To address this gap, the research team used both the human-infective P. falciparum 3D7 strain and the mouse-infective P. berghei ANKA model, allowing for comparative and translational insights. Published on April 14, 2026, in Volume 2, article number 20 of the journal Immunity & Inflammation , a key finding emerged: Plasmodium PI3K actively suppresses the externalization of phosphatidylserine—a classic "eat-me" signal—on the surface of infected erythrocytes. When the activity of parasite PI3K was chemically inhibited or genetically disrupted, phosphatidylserine exposure on infected red blood cells increased markedly.

Phosphatidylserine externalization serves as a potent pro-phagocytic signal. The study demonstrated that increased exposure of this lipid drives host monocytes to polarize toward M2-type macrophages and significantly enhances the recognition, adhesion, and phagocytosis of infected erythrocytes by these macrophages. Blocking parasite PI3K activity leads to increased macrophage-mediated clearance of infected cells, reduced parasite burden, and improved survival outcomes. "These results provide compelling evidence that Plasmodium uses its intrinsic PI3K to maintain a state of immune invisibility within the host," the authors pointed out.

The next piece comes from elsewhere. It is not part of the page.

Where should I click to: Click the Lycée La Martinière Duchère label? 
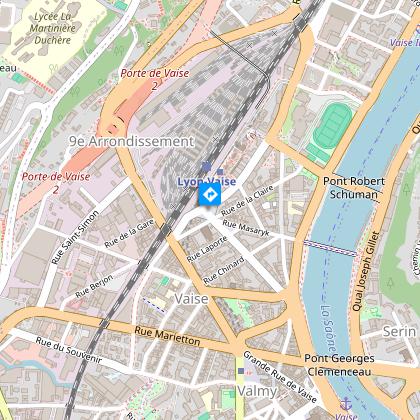coord(53,28)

At the molecular level, the study dissected two interconnected pathways through which parasite PI3K maintains phosphatidylserine internalization. First, Plasmodium PI3K directly phosphorylates and inhibits the activity of Plasmodium phospholipid scramblase 1 (PfPLSCR1), the enzyme responsible for flipping phosphatidylserine from the inner to the outer leaflet of the cell membrane. By blocking this scramblase, the parasite prevents the externalization signal at its source.

Second, parasite PI3K promotes 2-hydroxyisobutyrylation of the parasite's mitochondrial 14-3-3 protein, a post-translational modification that helps maintain mitochondrial membrane potential stability and prevents aberrant calcium release from intracellular stores. As the activity of PfPLSCR1 is highly dependent on elevated cytoplasmic calcium concentrations, the PI3K-mediated maintenance of calcium homeostasis further suppresses scramblase activation. "This dual mechanism ensures that phosphatidylserine remains sequestered on the inner leaflet, allowing the parasite to evade immune detection," the authors concluded.

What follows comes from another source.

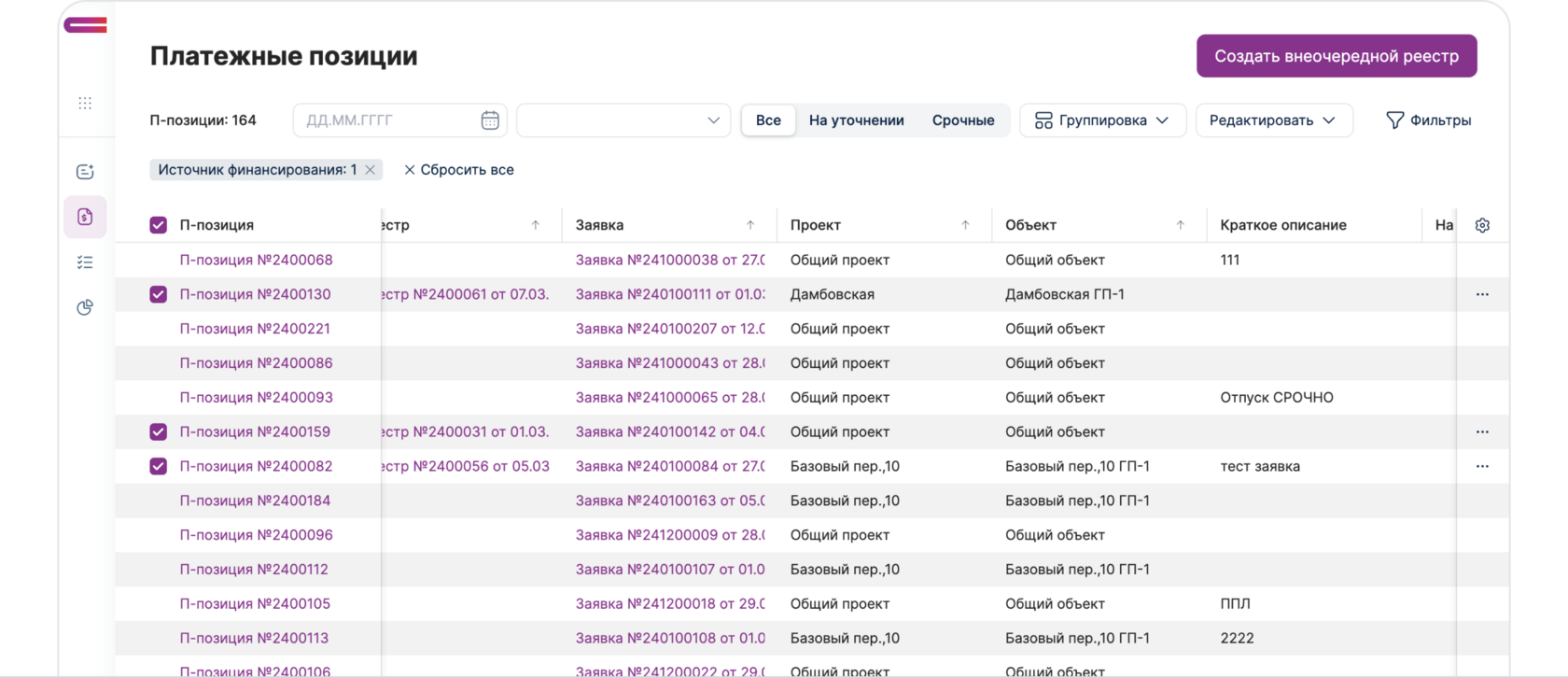Open the pie chart reports icon
The width and height of the screenshot is (1568, 678).
click(85, 307)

This work systematically elucidates how Plasmodium exploits a specific kinase network to manipulate host cell membrane lipid asymmetry. The discovery not only deepens scientific understanding of host–pathogen interactions and immune evasion strategies in falciparum malaria but also identifies a valuable new antimalarial target. "By pharmacologically inhibiting parasite PI3K activity—using existing or newly developed small molecule inhibitors—it may be possible to promote host macrophage recognition and clearance of infected red blood cells," the authors proposed, "This strategy would be fundamentally different from current antimalarials that directly kill the parasite, instead harnessing the host's own immune system to achieve parasite elimination." Thus, targeting Plasmodium PI3K offers a novel therapeutic approach for malaria intervention.